Londyn Skye had beautifully written a tale of romance, love, and deceit. All the characters are individually characterized and never, even once, led to confusion in being remembered. Our lead female protagonist is an emotional but high-spirited young woman. This story is realistic and thus leads to better comprehension and understanding.
What I liked the most was the set up of this story. The surroundings in this book were very down-to-earth in the approach. The author has shown the slavery world with all the aspects in an unbiased way. In some instances, I did feel astonished at the treatment of people in this book, but I knew it was for the sake of the story and presenting a thorough scenario of the 1800s.

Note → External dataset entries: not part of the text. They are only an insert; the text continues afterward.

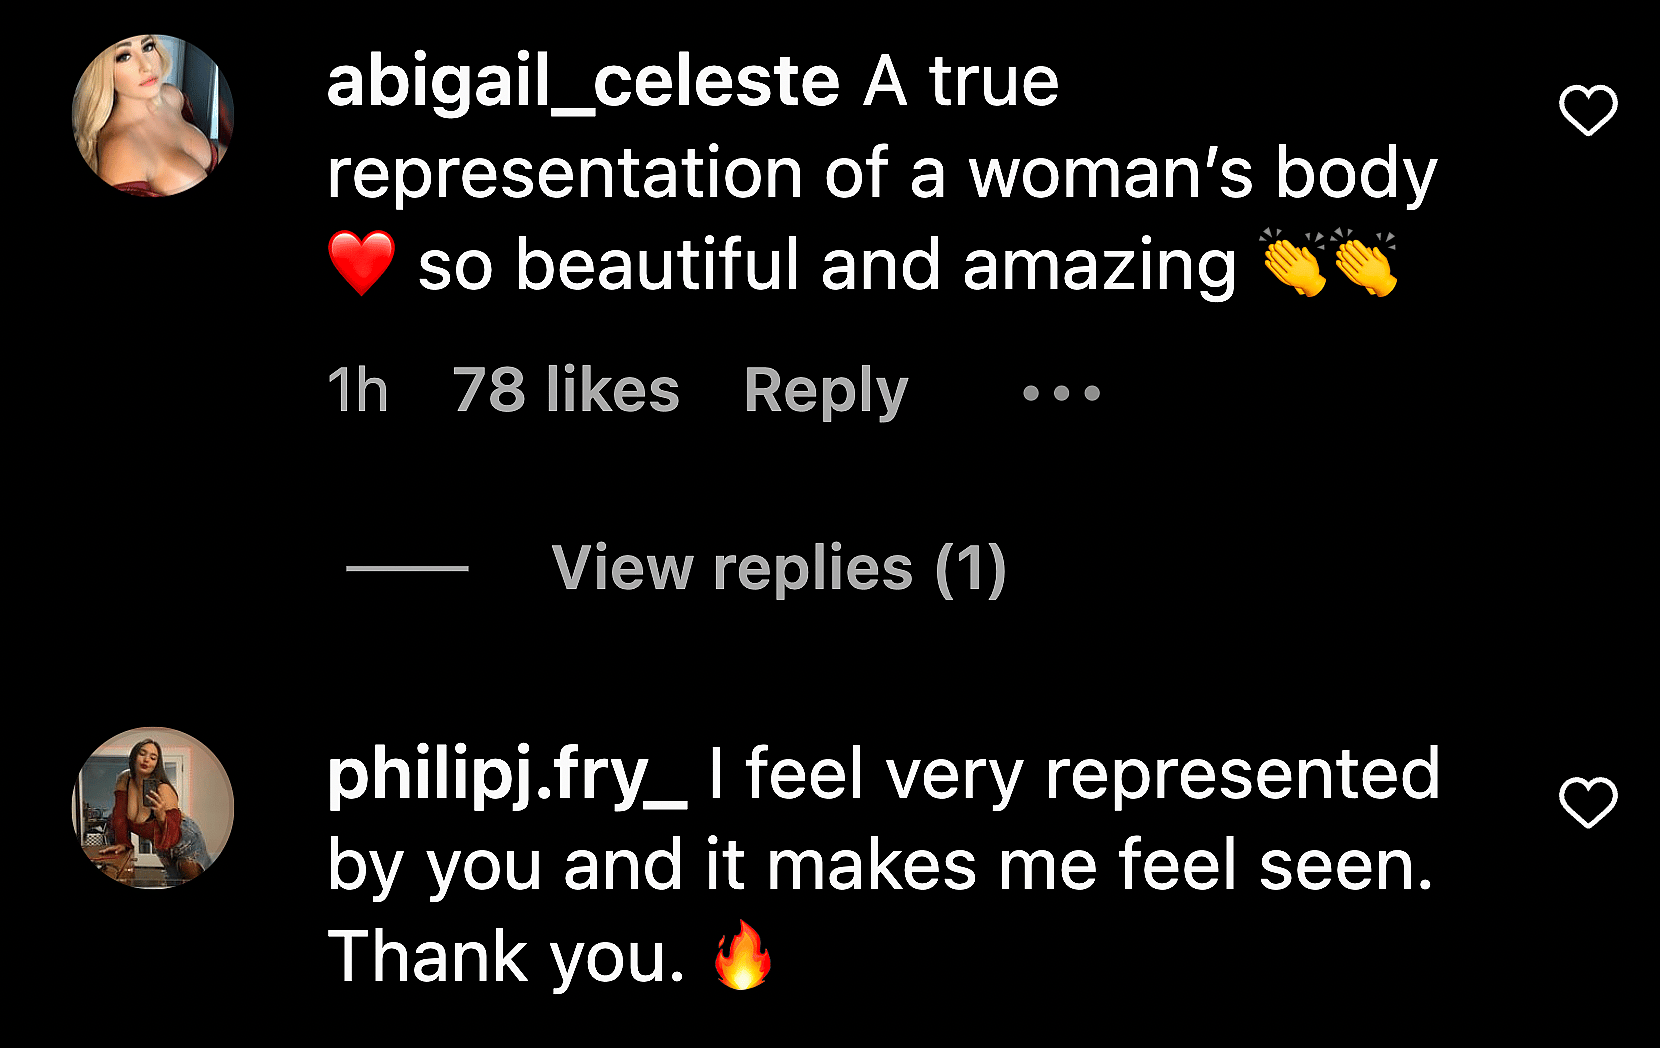
Task: Open more options three-dots menu
Action: (1061, 393)
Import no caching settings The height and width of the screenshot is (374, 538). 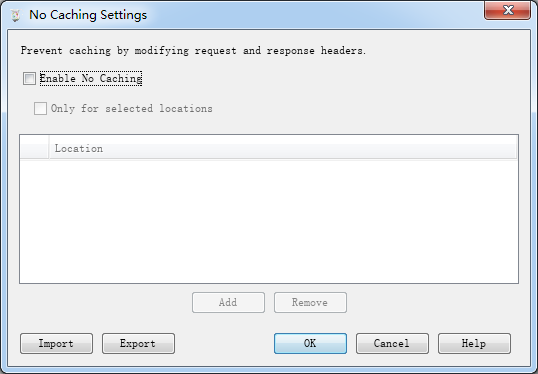pos(56,343)
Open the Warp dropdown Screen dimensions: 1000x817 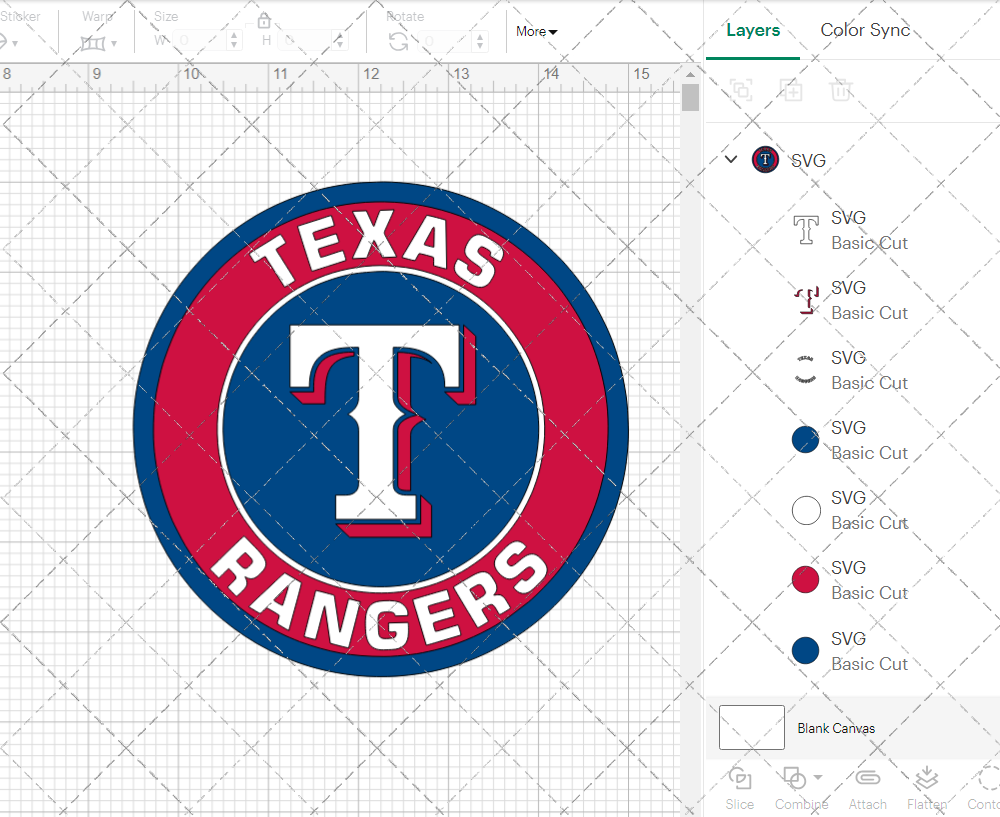[x=98, y=42]
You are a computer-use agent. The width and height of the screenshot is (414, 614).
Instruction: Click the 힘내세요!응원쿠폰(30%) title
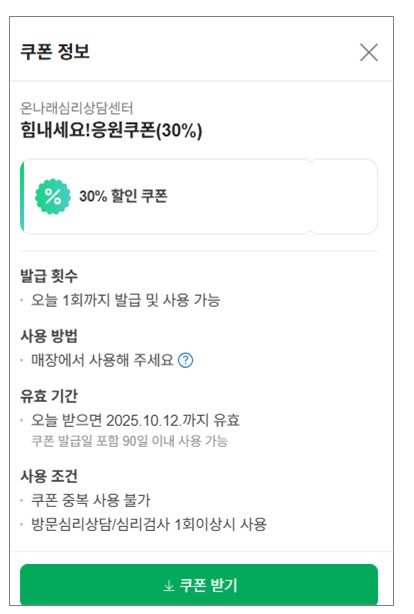[111, 130]
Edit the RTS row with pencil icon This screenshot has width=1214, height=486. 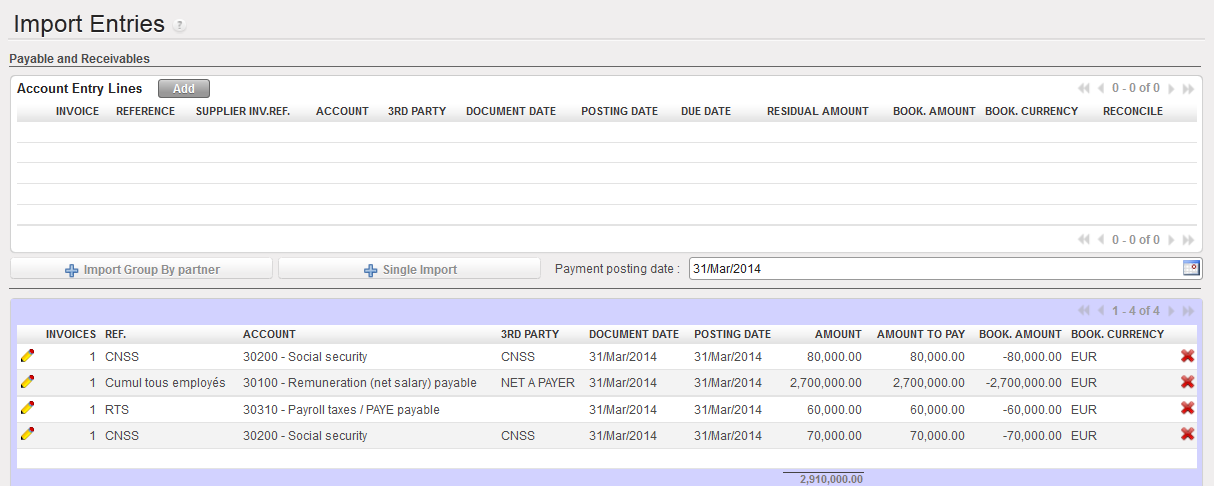point(27,408)
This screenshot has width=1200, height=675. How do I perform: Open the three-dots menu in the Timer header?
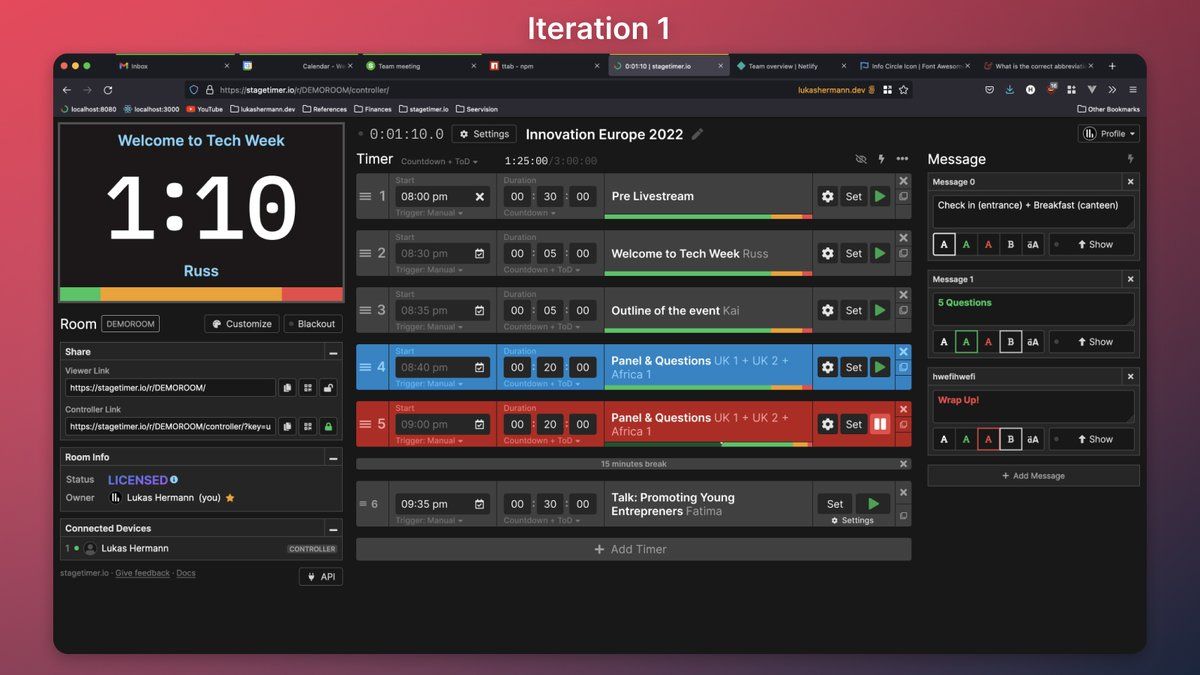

At some places in this book, the characters' dialogue pattern changed which was ambiguous. One moment they were talking in an accent and abbreviations like countrymen and the very next moment they are talking like high society English men and women. The author should have either written dialogues similarly for a chapter or followed a similar style throughout the book. This ambiguity did cause me discomfort, but there was nothing that I disliked about the book.
This book is well edited. It still has a few rare errors but not mindful enough to cause any reduction in rating. I would gladly rate this book 4 stars out of 4 stars, as it is well written, intriguing, and certainly, my type of novel. Racial profanities are present throughout the book. This book has mild sexually explicit content. This book is recommended for those who love to read about historical romance fiction, strong lead female character, and adventure and strictly recommended for the adult age group only. I don't recommend this book to those for whom any discomfort or chances of triggers may arise due to thoughts on black slavery, racism, and racial slurs.
On weighing all the pros and cons, I must say, this book is wonderful to read.